# [PROVIDED DATA]
- - - - - - -

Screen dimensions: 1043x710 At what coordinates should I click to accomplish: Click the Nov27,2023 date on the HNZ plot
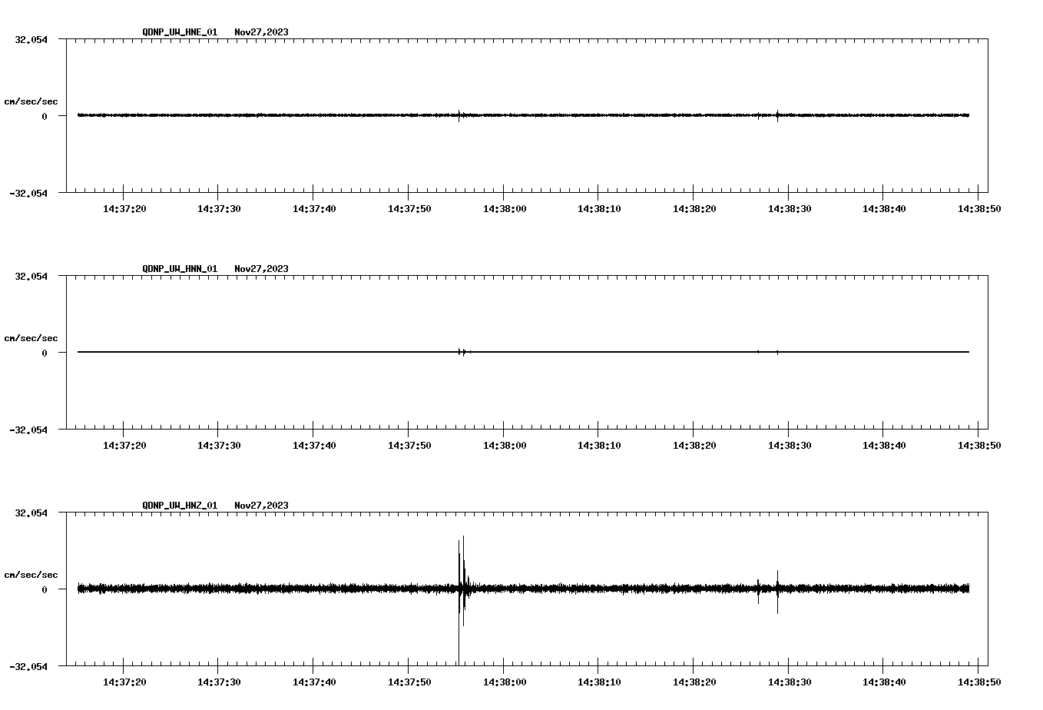point(261,506)
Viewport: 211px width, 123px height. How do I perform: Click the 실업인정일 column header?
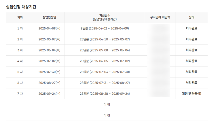click(x=49, y=18)
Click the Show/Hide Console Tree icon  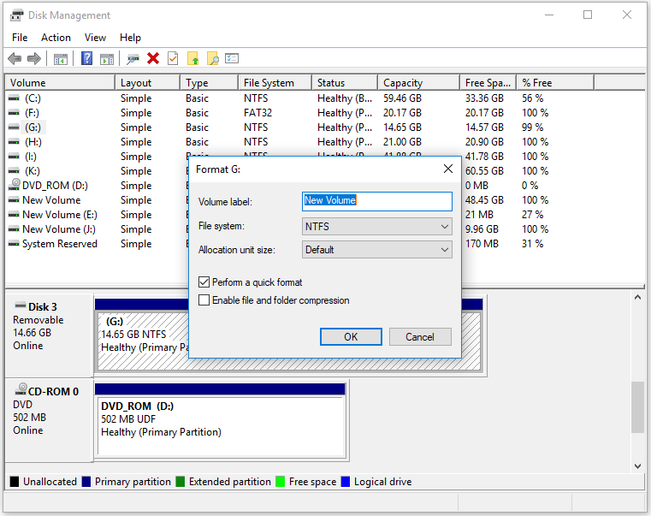(61, 59)
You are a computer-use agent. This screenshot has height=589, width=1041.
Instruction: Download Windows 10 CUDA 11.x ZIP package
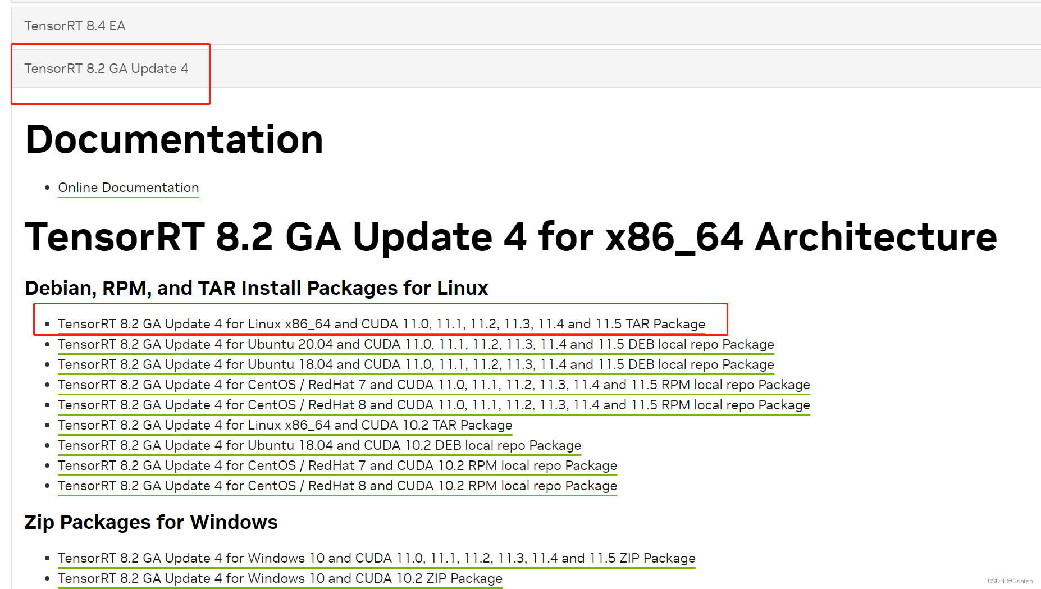click(376, 558)
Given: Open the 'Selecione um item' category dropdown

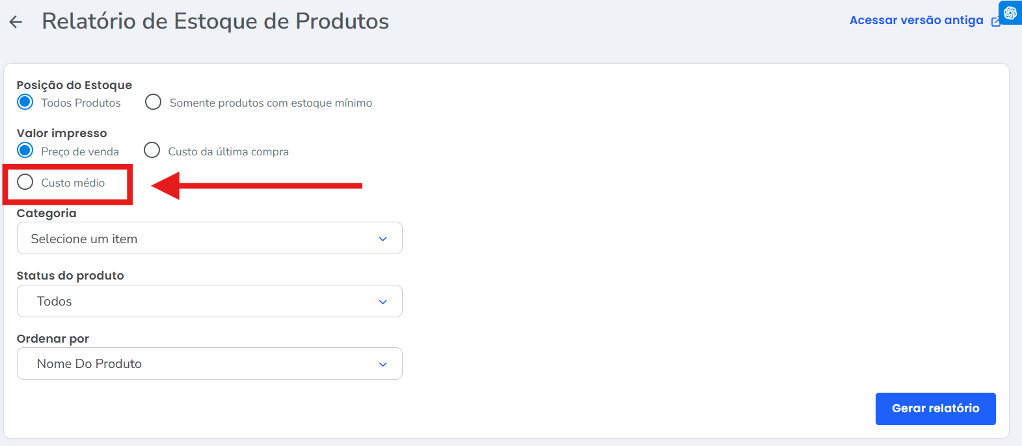Looking at the screenshot, I should pos(195,239).
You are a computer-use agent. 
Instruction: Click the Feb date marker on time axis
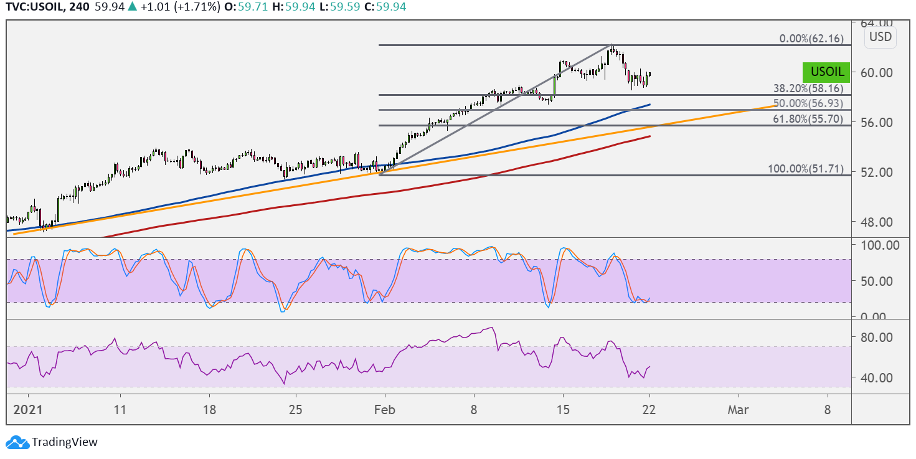coord(384,410)
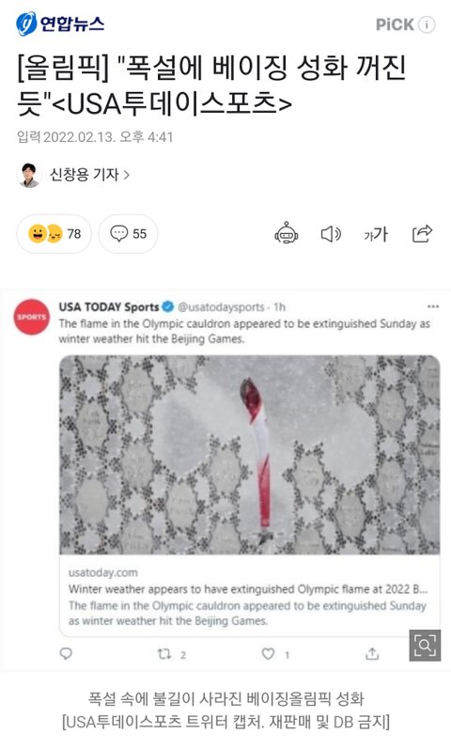Click the USA TODAY Sports avatar

[x=32, y=317]
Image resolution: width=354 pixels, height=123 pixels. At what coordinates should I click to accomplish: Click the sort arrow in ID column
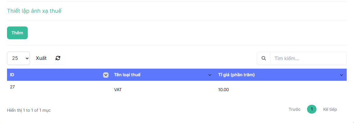pyautogui.click(x=106, y=75)
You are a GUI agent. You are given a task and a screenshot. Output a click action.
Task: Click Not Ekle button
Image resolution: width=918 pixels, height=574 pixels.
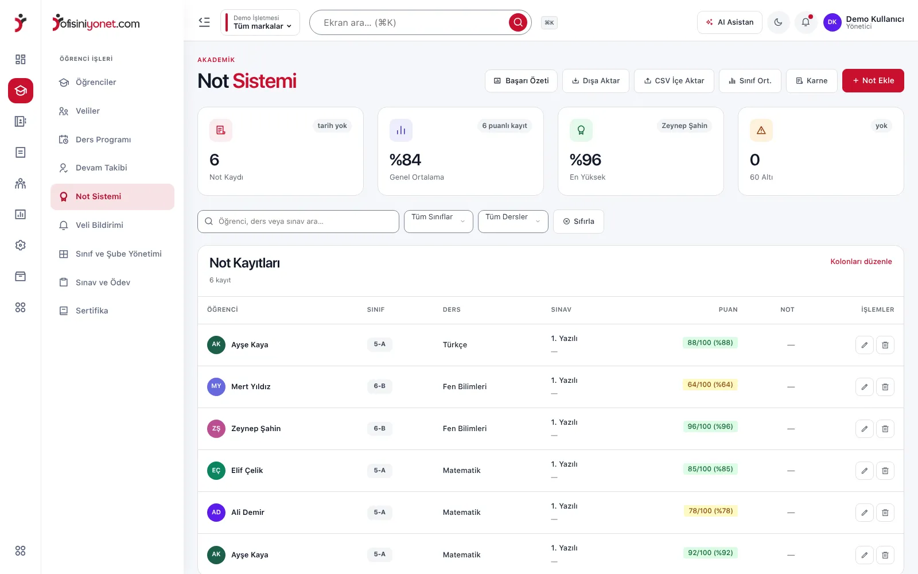pos(873,80)
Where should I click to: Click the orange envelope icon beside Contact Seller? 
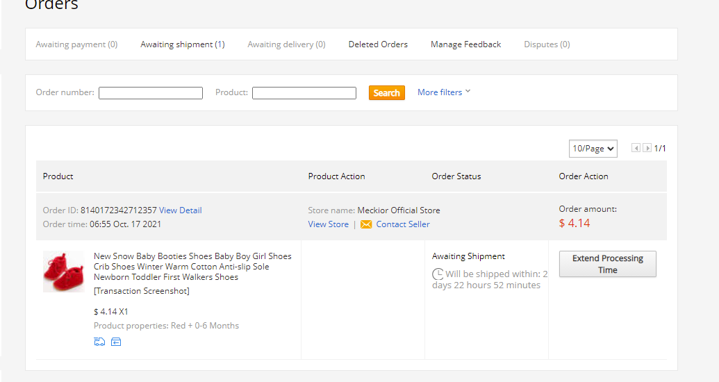coord(366,224)
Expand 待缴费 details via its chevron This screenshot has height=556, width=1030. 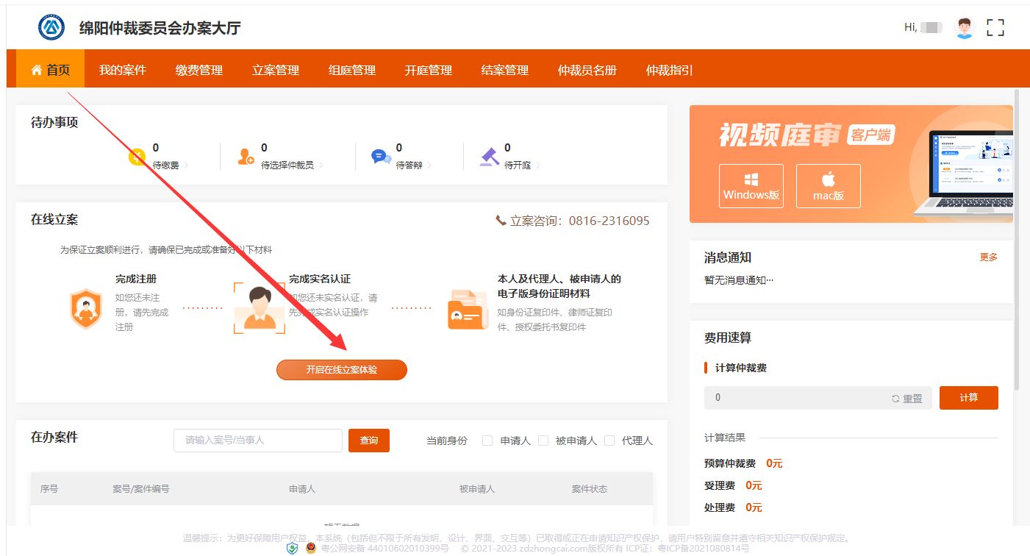click(x=185, y=165)
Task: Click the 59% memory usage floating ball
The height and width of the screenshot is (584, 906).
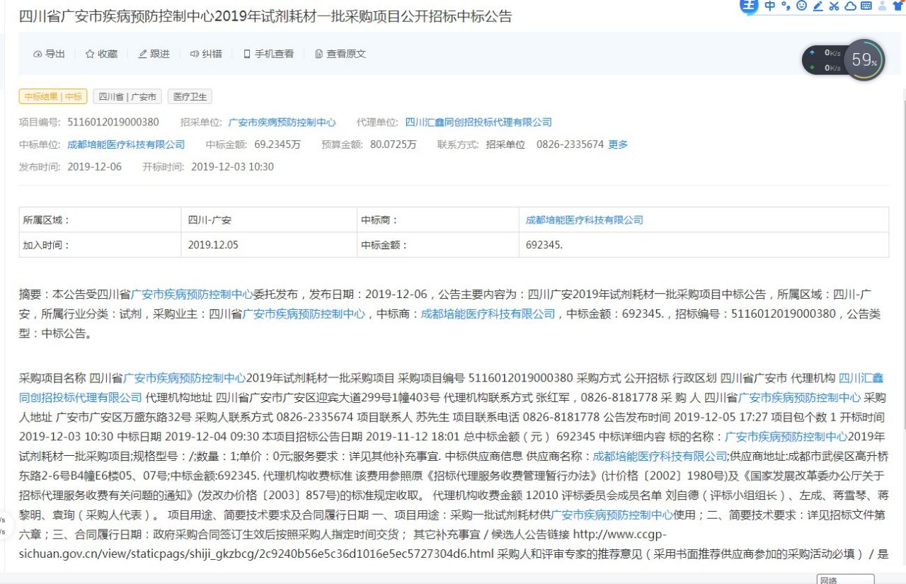Action: pyautogui.click(x=864, y=60)
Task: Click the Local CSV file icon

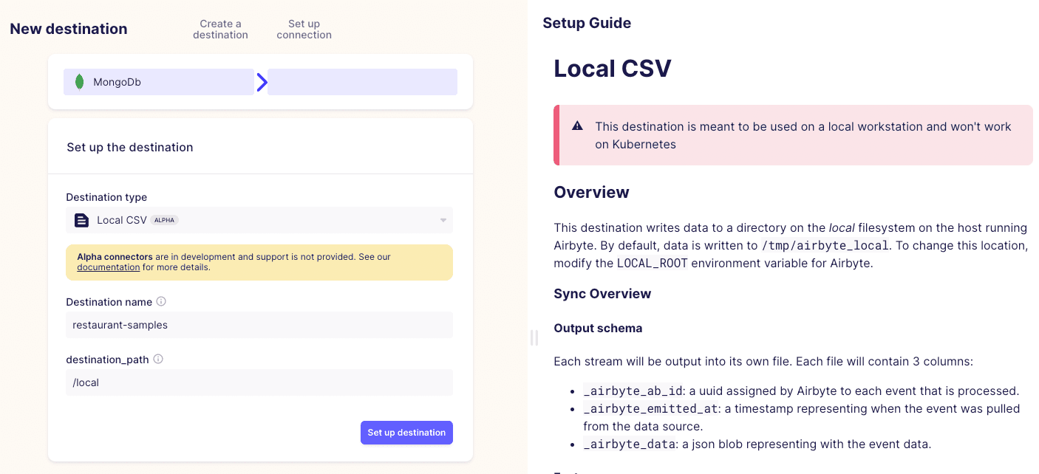Action: tap(81, 220)
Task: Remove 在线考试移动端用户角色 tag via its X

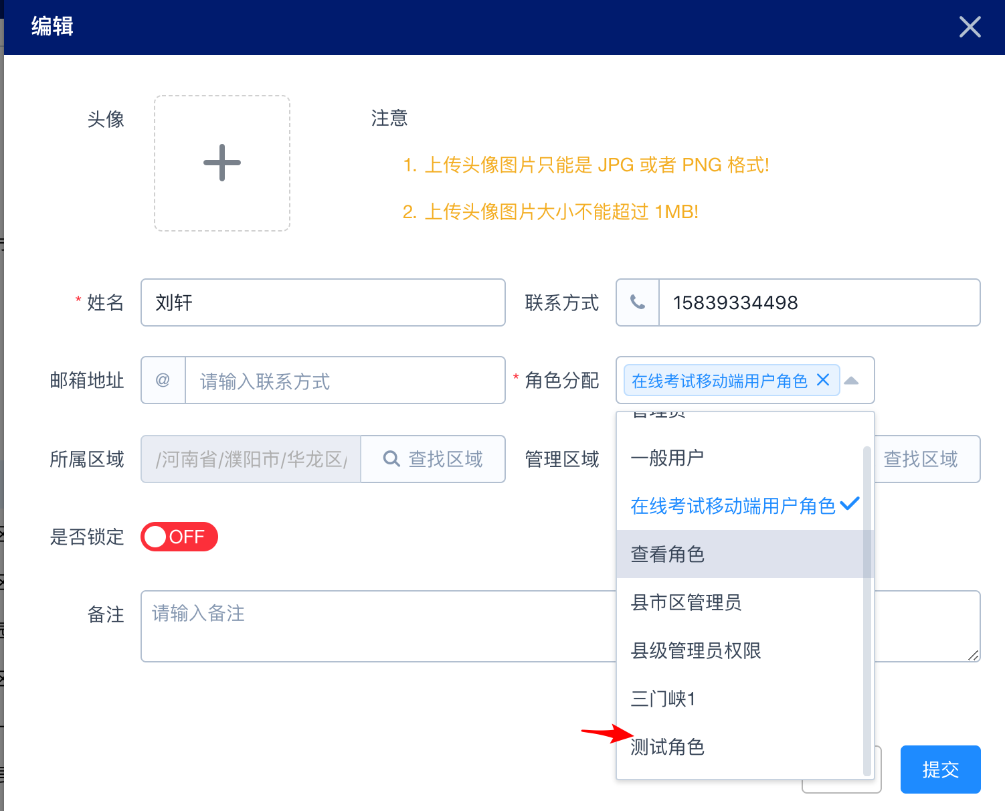Action: click(x=823, y=380)
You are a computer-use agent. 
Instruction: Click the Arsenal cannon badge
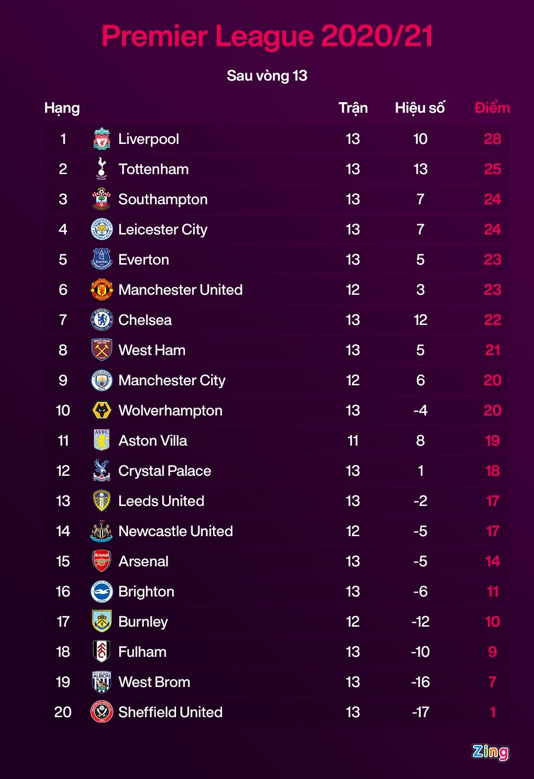(102, 561)
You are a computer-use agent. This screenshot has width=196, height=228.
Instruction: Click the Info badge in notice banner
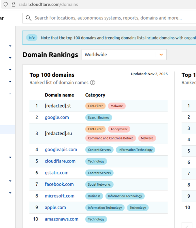click(32, 38)
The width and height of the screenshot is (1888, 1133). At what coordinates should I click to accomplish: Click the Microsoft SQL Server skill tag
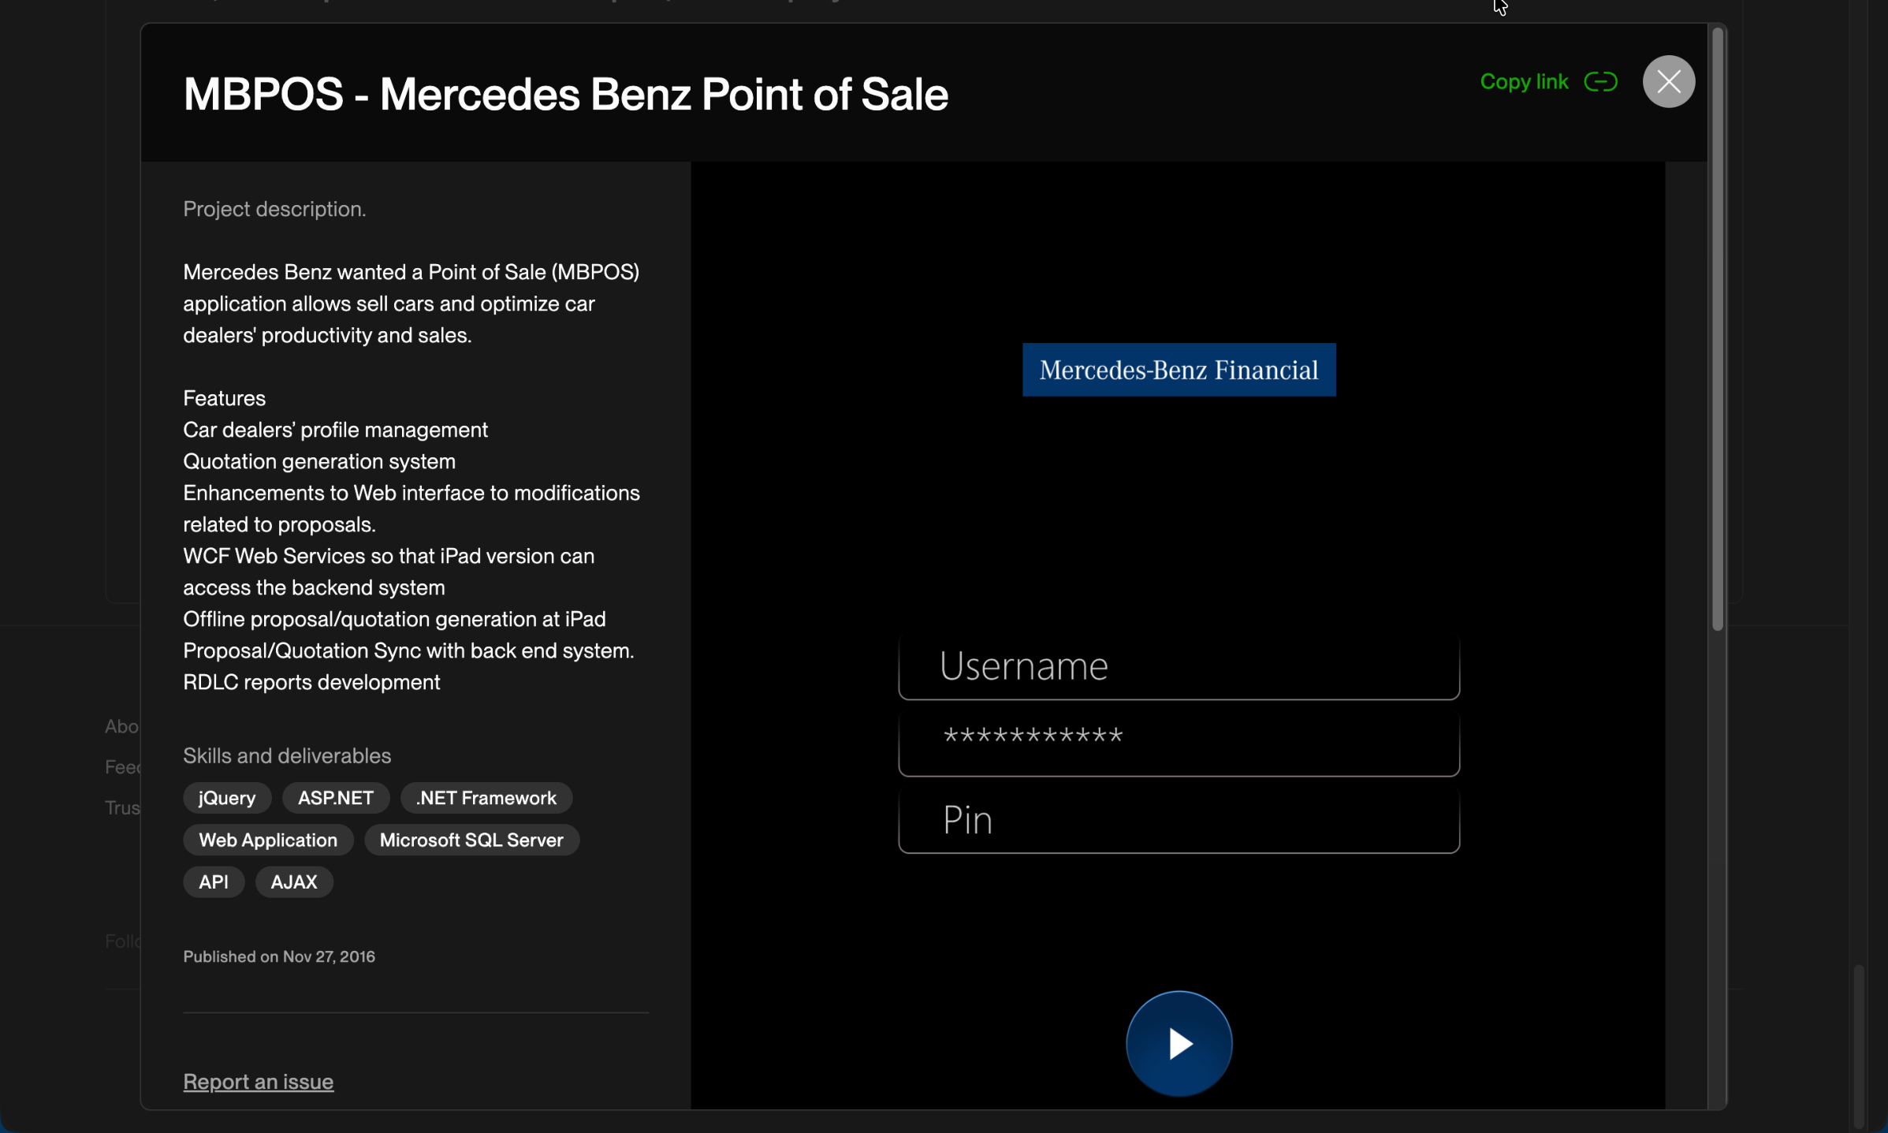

- - - - - - -

# [TASK DETAILS]
Leave every picture out and set down exactly the lines running from the one with "Task: Click the Local CSV file icon" to the last line of the material above.

# [SOLUTION FOR THIS EXERCISE]
Task: Click the Local CSV file icon

Action: tap(81, 220)
Task: Remove 在线考试移动端用户角色 tag via its X

Action: click(x=823, y=380)
You are a computer-use agent. 
Instruction: Click the Arsenal cannon badge
(102, 561)
You are a computer-use agent. This screenshot has width=196, height=228.
Instruction: Click the Info badge in notice banner
click(32, 38)
The width and height of the screenshot is (1888, 1133). At what coordinates should I click to accomplish: Click the Microsoft SQL Server skill tag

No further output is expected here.